A new study suggests that access to medical cannabis means fewer opioid-related traffic fatalities.
Public safety concerns among the most common contentions to cannabis legalization. However, the little herb may improve public health in a big way. A recent study shows that the odds of opioid-associated traffic accidents are lower in states with medical cannabis laws.
One of the biggest arguments against recreational cannabis is its impact on public health. Specifically, many are concerned that legalization means more impaired drivers on the road.
Since recreational cannabis entered the scene, states have grappled with how to best test drivers for impairment.
Unlike alcohol, it is very difficult to determine how various levels of THC exposure will affect a person’s driving. THC is the primary psychoactive in cannabis.
States like Washington and Colorado implemented a 5 nanogram limit on the levels of circulating blood THC. However, this “legal limit” has received substantial criticisms.
Back in May , the American Automobile Association (AAA) released a study that found that testing for circulating blood THC is pointless.
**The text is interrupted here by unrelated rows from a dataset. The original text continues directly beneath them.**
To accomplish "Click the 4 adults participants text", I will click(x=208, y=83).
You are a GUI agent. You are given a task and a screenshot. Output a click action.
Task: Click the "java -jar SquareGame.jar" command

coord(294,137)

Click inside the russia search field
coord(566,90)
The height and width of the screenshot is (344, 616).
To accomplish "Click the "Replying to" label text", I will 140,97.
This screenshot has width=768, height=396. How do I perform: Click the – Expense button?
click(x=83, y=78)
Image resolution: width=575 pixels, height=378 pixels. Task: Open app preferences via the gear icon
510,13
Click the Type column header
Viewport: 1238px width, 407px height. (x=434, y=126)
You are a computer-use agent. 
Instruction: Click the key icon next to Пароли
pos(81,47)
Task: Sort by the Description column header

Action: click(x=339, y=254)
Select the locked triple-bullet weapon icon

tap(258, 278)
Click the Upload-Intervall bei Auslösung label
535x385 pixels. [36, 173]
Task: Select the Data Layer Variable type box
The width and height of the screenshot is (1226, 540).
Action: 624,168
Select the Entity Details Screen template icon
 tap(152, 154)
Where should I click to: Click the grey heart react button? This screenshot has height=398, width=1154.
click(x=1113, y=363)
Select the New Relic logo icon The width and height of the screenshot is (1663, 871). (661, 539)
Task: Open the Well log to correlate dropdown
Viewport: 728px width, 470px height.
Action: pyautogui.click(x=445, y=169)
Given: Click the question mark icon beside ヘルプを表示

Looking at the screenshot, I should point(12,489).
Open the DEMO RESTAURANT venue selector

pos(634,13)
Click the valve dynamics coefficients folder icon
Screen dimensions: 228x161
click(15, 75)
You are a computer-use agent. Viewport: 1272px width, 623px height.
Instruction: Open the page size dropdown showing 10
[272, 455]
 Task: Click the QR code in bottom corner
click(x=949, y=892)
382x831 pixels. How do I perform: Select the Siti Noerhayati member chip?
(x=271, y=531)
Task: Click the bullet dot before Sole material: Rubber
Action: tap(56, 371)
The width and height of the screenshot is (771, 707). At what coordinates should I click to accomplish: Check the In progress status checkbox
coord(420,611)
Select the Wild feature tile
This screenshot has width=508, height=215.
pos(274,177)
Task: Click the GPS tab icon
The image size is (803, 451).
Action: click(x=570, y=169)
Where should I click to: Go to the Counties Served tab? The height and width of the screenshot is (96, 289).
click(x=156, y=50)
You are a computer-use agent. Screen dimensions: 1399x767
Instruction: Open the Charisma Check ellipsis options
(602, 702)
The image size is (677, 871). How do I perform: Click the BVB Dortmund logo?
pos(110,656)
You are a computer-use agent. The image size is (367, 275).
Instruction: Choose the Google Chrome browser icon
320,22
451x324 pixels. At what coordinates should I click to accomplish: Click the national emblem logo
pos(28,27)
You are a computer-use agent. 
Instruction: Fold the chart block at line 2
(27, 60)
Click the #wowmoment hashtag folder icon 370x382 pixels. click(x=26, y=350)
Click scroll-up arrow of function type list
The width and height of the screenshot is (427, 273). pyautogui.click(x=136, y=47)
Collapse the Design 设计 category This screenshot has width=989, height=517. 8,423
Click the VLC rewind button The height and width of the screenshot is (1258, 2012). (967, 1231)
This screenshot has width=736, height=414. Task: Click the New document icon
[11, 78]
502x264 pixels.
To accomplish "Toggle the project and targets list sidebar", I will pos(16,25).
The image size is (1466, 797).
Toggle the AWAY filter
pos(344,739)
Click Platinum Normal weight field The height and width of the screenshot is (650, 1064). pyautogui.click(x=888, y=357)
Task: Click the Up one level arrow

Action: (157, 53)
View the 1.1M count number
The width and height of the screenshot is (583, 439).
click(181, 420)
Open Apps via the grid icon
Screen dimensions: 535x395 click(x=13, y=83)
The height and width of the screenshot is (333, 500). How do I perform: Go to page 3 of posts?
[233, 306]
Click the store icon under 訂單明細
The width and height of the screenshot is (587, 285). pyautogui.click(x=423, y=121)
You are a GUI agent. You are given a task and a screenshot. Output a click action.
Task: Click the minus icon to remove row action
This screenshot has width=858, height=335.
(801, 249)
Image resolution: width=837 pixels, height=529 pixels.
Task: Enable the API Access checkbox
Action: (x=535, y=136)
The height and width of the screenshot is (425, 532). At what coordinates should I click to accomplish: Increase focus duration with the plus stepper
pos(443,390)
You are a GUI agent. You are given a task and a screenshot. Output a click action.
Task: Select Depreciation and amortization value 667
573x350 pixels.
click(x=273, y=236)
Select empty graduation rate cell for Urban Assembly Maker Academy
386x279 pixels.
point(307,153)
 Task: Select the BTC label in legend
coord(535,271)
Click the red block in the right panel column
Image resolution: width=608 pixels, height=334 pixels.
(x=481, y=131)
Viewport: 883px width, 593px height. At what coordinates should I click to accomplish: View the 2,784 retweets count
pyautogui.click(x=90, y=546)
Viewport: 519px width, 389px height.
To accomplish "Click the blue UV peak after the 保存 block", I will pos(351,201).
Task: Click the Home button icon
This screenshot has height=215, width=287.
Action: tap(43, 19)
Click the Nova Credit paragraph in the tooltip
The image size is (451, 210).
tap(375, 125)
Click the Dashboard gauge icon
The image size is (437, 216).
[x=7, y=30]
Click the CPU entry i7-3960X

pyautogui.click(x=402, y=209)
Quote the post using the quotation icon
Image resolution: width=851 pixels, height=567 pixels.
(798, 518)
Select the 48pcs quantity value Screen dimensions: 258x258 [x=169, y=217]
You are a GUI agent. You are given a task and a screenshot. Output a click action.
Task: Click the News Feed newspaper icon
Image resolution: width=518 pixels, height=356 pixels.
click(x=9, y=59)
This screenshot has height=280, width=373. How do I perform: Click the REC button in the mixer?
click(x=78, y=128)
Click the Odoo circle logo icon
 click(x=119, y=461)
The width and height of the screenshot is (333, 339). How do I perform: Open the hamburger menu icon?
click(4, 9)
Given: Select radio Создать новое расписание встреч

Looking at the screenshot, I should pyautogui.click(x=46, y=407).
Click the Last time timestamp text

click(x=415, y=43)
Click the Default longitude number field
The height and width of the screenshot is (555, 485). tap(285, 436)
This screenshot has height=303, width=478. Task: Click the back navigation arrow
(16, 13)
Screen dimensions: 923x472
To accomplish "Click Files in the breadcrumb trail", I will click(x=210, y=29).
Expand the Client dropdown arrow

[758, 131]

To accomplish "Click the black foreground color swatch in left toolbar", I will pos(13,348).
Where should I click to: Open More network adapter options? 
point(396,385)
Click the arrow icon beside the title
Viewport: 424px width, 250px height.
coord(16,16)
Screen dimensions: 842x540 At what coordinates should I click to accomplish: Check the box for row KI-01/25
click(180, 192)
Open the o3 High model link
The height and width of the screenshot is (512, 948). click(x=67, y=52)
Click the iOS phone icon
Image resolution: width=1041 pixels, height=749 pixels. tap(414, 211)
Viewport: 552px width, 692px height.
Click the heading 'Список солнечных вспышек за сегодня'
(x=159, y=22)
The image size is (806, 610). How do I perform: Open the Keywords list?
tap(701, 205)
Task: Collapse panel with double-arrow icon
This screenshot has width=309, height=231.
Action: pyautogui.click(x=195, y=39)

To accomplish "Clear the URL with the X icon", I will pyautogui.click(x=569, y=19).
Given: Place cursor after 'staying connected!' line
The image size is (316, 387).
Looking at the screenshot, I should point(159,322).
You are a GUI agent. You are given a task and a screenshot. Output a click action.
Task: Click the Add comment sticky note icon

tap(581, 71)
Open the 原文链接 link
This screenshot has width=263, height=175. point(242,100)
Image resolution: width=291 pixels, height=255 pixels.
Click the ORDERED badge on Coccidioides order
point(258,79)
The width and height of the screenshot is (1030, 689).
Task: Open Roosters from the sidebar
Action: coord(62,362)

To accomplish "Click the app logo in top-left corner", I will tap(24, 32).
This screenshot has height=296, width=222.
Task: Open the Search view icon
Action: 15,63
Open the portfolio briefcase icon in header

They argue that the cannabinoid effects everyone differently.
While some people may exhibit impairment at the 5-nanometer level, other consumers may test positive for THC over 24 hours after smoking and exhibit no impairment at all.
AAA’s CEO and President, Marshall Done, told the Associated Press,
There is understandably a strong desire by both lawmakers and the public to create legal limits for marijuana impairment in the same manner we do alcohol. In the case of marijuana this approach is flawed and not supported by scientific research. – Done
The difficulties in assessing impairment have inspired legislators in Oregon to take a different approach. It’s up to police officers in the Beaver State to determine whether or not a person is fit to drive.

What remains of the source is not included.